Ethiopia issues new directive for foreign employment agencies

The Ministry of Labour & Skills has introduced a directive to regulate foreign employment agencies more strictly. It establishes standards for agency operations, capital requirements, and reporting. The rules aim to ensure better oversight of workers sent abroad.

On October 18, 2025, the Ministry of Labour & Skills issued a new directive under Ethiopia's foreign employment framework. This regulation sets specific standards for the size, capital, and operations of agencies facilitating overseas job placements.

Agencies are categorized by levels, determining their capacity to serve workers. Newly established agencies can handle between 10 and over 100 workers per day, depending on their level. Office space requirements scale accordingly, ranging from 100 square meters for lower levels to 700 square meters for the highest.

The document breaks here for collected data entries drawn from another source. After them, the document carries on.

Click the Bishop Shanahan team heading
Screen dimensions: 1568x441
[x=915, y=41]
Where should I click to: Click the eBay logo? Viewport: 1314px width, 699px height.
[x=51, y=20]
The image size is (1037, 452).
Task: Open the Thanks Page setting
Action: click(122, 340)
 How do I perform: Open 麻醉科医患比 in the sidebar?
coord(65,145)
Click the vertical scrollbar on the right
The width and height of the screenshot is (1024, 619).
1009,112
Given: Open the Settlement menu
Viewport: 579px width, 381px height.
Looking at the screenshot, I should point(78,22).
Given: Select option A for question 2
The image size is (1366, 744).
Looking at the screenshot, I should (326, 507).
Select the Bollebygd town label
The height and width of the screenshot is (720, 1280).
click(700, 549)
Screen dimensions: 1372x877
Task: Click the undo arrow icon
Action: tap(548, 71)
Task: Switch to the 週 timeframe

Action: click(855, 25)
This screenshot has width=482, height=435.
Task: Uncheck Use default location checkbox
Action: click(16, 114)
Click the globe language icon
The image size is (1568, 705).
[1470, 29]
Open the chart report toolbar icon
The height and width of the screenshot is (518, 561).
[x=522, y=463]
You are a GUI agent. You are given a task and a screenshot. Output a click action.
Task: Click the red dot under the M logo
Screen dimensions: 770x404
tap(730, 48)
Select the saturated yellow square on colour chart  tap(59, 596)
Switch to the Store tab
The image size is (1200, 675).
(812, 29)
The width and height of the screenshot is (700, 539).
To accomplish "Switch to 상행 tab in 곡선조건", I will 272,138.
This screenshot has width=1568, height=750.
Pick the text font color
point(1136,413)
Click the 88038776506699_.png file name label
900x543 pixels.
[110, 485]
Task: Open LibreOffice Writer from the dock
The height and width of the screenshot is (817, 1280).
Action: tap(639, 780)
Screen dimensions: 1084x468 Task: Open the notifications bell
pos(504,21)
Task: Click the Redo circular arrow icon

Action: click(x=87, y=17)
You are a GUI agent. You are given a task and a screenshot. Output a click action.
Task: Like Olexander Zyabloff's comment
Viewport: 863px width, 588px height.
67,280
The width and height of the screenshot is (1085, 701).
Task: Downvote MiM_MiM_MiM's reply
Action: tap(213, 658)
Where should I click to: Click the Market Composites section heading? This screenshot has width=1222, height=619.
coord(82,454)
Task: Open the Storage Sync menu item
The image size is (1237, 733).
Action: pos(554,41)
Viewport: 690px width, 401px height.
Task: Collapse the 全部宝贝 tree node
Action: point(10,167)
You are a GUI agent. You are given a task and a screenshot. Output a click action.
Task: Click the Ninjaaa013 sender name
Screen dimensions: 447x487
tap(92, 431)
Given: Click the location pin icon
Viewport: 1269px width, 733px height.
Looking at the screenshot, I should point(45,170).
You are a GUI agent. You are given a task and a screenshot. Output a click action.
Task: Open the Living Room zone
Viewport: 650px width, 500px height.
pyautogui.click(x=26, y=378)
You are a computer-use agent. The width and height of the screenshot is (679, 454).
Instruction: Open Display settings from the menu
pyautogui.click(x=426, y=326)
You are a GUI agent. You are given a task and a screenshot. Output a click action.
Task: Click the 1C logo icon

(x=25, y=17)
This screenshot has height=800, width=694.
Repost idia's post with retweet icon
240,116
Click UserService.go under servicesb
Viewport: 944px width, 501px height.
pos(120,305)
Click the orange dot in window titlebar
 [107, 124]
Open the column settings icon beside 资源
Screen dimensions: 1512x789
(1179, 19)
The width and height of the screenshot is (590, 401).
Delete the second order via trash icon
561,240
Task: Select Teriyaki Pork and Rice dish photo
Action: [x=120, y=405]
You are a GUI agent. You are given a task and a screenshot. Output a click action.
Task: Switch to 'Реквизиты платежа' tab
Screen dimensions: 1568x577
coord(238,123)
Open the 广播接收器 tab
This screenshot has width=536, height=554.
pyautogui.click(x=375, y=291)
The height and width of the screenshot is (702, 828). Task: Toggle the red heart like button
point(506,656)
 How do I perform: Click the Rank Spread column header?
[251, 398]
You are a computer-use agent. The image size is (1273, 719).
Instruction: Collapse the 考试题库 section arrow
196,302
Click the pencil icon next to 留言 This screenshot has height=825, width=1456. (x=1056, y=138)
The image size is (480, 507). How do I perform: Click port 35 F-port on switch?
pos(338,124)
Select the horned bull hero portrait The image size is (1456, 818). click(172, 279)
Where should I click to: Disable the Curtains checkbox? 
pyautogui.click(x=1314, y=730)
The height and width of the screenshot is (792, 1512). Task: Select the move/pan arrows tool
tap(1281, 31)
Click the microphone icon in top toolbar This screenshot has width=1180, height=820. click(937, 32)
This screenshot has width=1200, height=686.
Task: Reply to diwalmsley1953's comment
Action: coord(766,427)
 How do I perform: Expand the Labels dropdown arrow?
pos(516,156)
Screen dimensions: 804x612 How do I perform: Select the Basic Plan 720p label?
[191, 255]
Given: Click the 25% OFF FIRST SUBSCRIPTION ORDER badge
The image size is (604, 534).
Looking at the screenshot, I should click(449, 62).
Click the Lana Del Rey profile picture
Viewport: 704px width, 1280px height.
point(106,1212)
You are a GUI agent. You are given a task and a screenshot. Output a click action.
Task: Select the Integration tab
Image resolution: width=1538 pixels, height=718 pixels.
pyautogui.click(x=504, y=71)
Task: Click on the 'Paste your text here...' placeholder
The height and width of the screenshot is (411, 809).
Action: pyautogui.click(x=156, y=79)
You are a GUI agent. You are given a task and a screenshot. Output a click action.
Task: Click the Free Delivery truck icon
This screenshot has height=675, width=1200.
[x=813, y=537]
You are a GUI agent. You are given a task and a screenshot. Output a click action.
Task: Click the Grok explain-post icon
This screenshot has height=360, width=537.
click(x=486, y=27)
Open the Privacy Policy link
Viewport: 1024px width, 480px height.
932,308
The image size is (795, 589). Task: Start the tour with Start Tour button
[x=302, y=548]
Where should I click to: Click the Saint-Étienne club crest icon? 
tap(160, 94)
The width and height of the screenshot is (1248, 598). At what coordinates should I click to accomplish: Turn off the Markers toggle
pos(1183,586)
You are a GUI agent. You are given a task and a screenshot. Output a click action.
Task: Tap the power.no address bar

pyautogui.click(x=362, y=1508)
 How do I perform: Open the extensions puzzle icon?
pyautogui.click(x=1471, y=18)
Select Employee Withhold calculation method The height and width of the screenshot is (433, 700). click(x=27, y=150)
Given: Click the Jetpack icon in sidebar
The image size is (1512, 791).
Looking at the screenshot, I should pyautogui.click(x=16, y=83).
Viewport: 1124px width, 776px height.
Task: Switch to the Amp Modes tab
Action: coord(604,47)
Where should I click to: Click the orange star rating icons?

Financial obligations are stringent. Level-one agencies must maintain a paid-up capital of 20 million Ethiopian birr and provide a security deposit of 250,000 dollars or its birr equivalent. Lower-level agencies require at least five million birr in capital and a 50,000-dollar deposit.

Reporting is mandatory through the Ethiopian Labour Market Information System (E-LMIS). Agencies must submit quarterly reports within 15 days of each quarter's start, detailing the number of workers deployed abroad.

Operational limits include the number of employment links agencies can form. Level-one agencies may establish up to 20 links in a single destination country, with no limit on origin countries. Lower-tier agencies are restricted to four links and sourcing from no more than two origin countries.

Staffing must match the agency's scale, from at least 10 employees for smaller operations to over 60 for the largest. These measures seek to professionalize the sector and protect Ethiopian workers seeking foreign employment.